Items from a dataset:
►

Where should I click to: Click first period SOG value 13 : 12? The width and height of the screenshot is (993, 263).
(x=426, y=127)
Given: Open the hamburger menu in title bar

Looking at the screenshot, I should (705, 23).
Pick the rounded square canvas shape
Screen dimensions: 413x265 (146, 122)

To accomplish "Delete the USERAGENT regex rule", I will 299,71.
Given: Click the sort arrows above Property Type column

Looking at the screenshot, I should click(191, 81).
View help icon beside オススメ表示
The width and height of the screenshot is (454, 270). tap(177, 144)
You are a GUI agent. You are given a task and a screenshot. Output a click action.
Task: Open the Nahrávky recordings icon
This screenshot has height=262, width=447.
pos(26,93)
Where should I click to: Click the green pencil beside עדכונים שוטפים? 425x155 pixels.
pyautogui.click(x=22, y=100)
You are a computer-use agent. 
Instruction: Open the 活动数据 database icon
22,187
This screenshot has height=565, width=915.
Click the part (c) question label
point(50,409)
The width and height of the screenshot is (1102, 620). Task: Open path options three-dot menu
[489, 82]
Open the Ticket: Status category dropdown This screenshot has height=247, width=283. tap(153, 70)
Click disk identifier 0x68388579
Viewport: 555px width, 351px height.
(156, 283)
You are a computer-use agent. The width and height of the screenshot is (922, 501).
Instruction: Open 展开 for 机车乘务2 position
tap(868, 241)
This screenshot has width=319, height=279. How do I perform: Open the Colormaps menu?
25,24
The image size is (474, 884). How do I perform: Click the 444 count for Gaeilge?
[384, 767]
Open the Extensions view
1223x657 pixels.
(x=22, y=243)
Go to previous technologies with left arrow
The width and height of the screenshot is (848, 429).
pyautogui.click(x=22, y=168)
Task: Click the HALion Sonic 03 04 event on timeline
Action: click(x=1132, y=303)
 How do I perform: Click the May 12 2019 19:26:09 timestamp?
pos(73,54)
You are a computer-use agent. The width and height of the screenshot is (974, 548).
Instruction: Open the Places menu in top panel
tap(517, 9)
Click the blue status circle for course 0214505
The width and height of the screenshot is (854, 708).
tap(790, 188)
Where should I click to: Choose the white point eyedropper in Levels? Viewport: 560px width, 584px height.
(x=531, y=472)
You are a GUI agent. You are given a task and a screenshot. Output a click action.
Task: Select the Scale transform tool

◄

*WORK TO COMPLETE*.
Can you put the lines running from the start of the records up to and including the line with "Looking at the screenshot, I should (705, 23)." into a JSON list of strings, one string per line, with blank lines left out?

*RESULT*.
[
  "Where should I click to: Click first period SOG value 13 : 12? The width and height of the screenshot is (993, 263).",
  "(x=426, y=127)",
  "Given: Open the hamburger menu in title bar",
  "Looking at the screenshot, I should (705, 23)."
]